First put into place as a misdemeanor crime in 1907, the statute states: "A person is

guilty of adultery when he engages in sexual intercourse with another person at a time when he

has a living spouse, or the other person has a living spouse."

Penalties for the Class B crime include up to 90 days in jail and up to $500 in fines.

While adultery still does sometimes factor into civil law, in divorce proceedings, it has,

as a criminal charge, almost wholly faded from use over time, according to matrimonial and

criminal lawyers in Western New York.

"My immediate thought [on hearing of the Corona case] was, "Geez, you never see this,'"

said Daniel J. Sperrazza, an attorney who handles matrimonial cases from his Olympic Towers

practice. "When I heard somebody was being charged criminally with it ... the criminal charge of

adultery is used even less. You just never see it."

"Partly," Sperrazza said, "it's because no one even knows that it's there."

So why keep it around?

Over the decades, there have been several attempts to strike the law from New York's books,

but each time, there wasn't enough support to overturn it.

Today, New York maintains its adultery law, along with as many as two dozen other states ...

and it doesn't look as if any of these existing, if little-used, statutes will be cast into

history's dustbin anytime soon.

In New Hampshire, in fact, a 200-year-old law forbidding adultery — which once mandated

that the adulterer stand on a gallows wearing a noose around his or her neck — was upheld as

recently as this April, when state lawmakers voted down a measure that would have revoked the

law.

Attorney Terrence M. Connors, of Connors & Vilardo in the Liberty Building, said that the flutter of interest about the antique-seeming adultery charge in the Corona case reminded him of work earlier in his career in which he and others fought the state's "blue laws," which forbade stores and businesses to be open on Sundays.

"It was the same type of analogy.

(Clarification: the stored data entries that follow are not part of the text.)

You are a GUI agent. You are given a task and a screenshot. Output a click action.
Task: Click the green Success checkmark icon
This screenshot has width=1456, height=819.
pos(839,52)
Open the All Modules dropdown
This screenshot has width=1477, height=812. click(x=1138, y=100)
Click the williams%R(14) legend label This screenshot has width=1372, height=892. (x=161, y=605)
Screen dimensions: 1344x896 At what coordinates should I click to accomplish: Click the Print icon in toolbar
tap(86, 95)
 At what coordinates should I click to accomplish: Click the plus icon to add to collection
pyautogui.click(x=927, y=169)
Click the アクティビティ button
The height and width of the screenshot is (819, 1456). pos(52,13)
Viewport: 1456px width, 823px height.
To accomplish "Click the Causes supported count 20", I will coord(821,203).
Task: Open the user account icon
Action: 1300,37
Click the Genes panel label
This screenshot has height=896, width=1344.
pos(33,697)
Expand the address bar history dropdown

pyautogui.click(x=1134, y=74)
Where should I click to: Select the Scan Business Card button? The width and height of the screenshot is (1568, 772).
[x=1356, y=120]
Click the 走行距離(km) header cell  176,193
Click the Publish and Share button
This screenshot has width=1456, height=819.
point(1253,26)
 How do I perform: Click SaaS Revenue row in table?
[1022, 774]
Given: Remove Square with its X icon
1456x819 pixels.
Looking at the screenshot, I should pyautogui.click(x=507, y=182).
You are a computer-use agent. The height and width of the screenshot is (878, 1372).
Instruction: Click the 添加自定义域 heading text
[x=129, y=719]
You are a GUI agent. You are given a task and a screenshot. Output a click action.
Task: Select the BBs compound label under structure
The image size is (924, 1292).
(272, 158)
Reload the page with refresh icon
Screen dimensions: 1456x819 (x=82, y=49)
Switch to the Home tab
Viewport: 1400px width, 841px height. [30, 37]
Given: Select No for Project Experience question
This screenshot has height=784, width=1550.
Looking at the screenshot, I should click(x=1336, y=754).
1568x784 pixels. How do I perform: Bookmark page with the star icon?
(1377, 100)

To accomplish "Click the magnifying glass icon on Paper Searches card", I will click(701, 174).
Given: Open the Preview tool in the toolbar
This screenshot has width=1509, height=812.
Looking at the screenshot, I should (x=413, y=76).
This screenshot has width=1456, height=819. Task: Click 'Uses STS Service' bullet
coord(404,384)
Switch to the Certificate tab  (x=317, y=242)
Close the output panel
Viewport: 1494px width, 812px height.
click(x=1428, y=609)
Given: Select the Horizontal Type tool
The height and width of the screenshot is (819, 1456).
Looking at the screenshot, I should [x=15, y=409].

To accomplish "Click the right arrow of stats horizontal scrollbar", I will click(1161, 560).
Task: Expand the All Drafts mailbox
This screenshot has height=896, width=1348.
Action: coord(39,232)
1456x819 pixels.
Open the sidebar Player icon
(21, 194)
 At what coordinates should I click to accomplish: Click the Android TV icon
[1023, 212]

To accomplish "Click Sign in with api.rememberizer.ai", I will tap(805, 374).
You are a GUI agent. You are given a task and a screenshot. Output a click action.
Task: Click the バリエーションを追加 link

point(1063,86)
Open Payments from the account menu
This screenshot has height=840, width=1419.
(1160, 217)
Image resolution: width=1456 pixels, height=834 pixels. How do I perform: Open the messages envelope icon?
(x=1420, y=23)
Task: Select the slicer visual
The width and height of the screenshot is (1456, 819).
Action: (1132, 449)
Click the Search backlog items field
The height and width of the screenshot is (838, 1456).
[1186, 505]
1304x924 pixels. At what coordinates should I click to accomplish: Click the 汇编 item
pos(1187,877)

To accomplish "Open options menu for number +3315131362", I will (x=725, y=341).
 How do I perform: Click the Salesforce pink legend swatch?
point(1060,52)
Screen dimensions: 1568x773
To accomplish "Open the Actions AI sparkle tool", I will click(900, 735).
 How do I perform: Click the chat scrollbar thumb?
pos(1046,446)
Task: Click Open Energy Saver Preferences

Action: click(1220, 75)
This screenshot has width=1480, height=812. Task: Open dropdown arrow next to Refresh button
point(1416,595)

We brought a challenge to the blue laws, saying it's

ridiculous to have a law on the books that says you can't have a store open on Sunday,"

Connors said.

A few laws such as that one, and the adultery statute, have "been around forever," Connors

said.

And until state lawmakers take up the issue, he said, that's the way things will remain.

Meantime, for Batavia wife Corona, the outcome of the case — she also faces a

public-lewdness charge — is still very much up in the air.

She and Justin M. Amend, 29, of Oakfield, were charged by a city police officer who saw

them engaged in sexual activity on a picnic table June 4 in Batavia's Farrall Park and who

knew that Corona is married.

Corona said she will hire an attorney, and she is due back in Batavia court later this

month.

Amend also faces a public-lewdness charge. He was not charged with adultery, however,

because he is not married and told police he was not aware of Corona's marital status.